┏━━

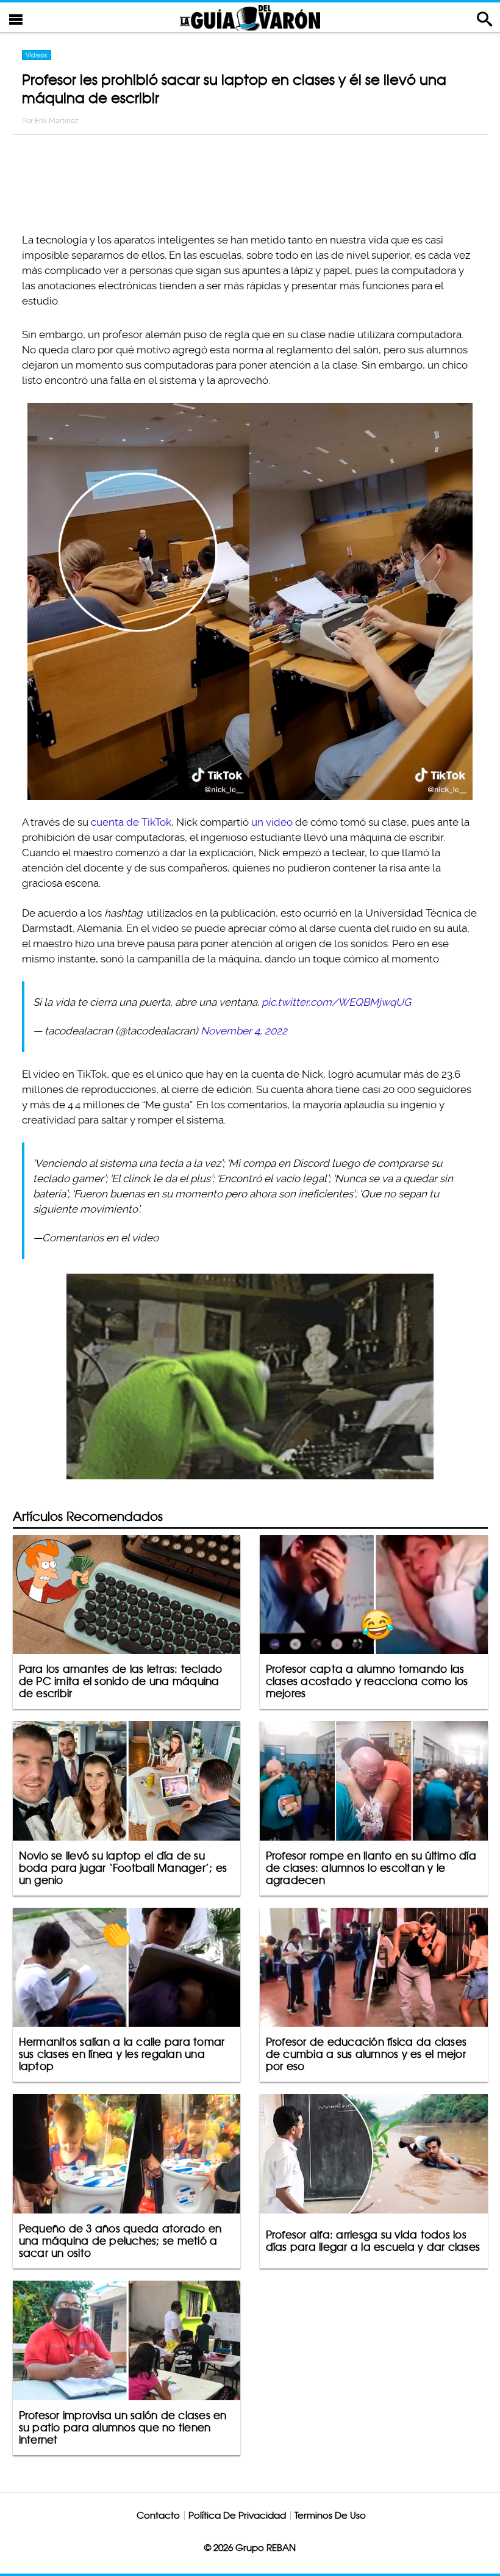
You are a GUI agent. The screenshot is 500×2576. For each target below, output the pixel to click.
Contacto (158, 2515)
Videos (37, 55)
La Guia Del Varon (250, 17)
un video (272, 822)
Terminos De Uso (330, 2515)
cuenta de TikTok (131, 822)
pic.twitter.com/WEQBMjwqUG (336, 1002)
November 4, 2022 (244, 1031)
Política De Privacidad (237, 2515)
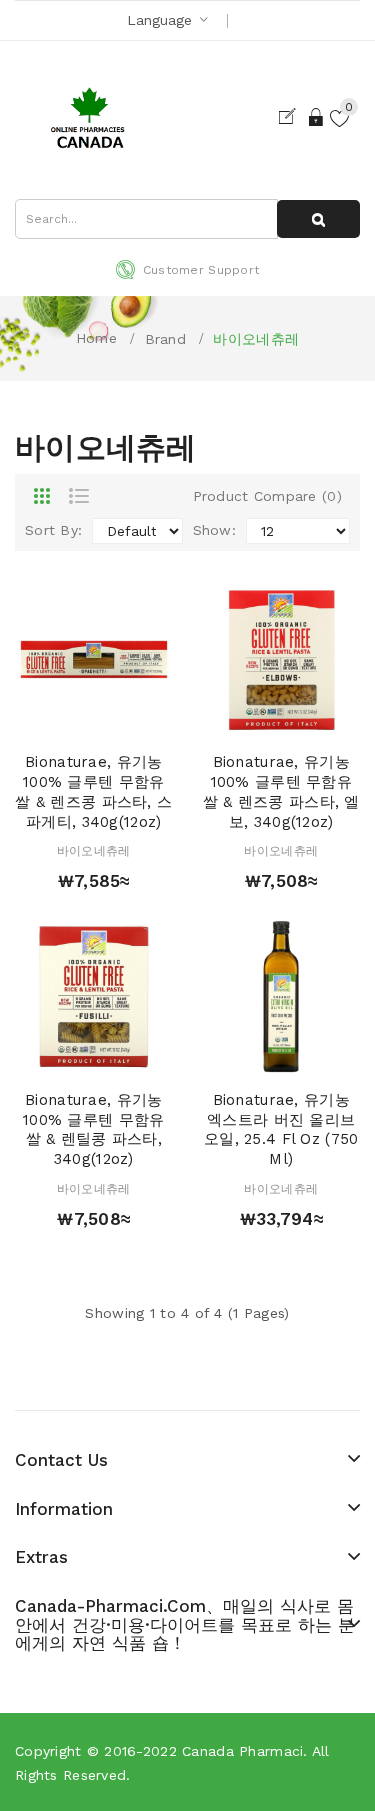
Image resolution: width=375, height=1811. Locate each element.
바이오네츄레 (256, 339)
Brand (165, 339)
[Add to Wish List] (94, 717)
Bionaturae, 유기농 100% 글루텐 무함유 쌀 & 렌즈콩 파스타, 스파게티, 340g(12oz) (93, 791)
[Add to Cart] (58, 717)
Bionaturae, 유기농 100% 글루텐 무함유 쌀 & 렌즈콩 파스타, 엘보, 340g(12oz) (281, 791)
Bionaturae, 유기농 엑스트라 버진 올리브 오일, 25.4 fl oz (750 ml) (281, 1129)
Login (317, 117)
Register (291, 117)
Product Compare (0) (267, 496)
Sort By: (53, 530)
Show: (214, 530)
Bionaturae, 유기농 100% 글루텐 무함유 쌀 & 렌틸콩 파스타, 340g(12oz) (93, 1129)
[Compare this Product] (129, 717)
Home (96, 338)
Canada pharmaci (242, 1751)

┗━━

ABOUT THIS TASK:
Reproduce every record above exactly, but leave out the pictures.

RESPONSE AREA:
You are a GUI agent. The screenshot is 500×2576. For each target below, output the pixel to click.
Contacto (158, 2515)
Videos (37, 55)
La Guia Del Varon (250, 17)
un video (272, 822)
Terminos De Uso (330, 2515)
cuenta de TikTok (131, 822)
pic.twitter.com/WEQBMjwqUG (336, 1002)
November 4, 2022 (244, 1031)
Política De Privacidad (237, 2515)
Image resolution: width=375, height=1811. Locate each element.
바이오네츄레 (256, 339)
Brand (165, 339)
[Add to Wish List] (94, 717)
Bionaturae, 유기농 100% 글루텐 무함유 쌀 & 렌즈콩 파스타, 스파게티, 340g(12oz) (93, 791)
[Add to Cart] (58, 717)
Bionaturae, 유기농 100% 글루텐 무함유 쌀 & 렌즈콩 파스타, 엘보, 340g(12oz) (281, 791)
Bionaturae, 유기농 엑스트라 버진 올리브 오일, 25.4 fl oz (750 ml) (281, 1129)
Login (317, 117)
Register (291, 117)
Product Compare (0) (267, 496)
Sort By: (53, 530)
Show: (214, 530)
Bionaturae, 유기농 100% 글루텐 무함유 쌀 & 렌틸콩 파스타, 340g(12oz) (93, 1129)
[Compare this Product] (129, 717)
Home (96, 338)
Canada pharmaci (242, 1751)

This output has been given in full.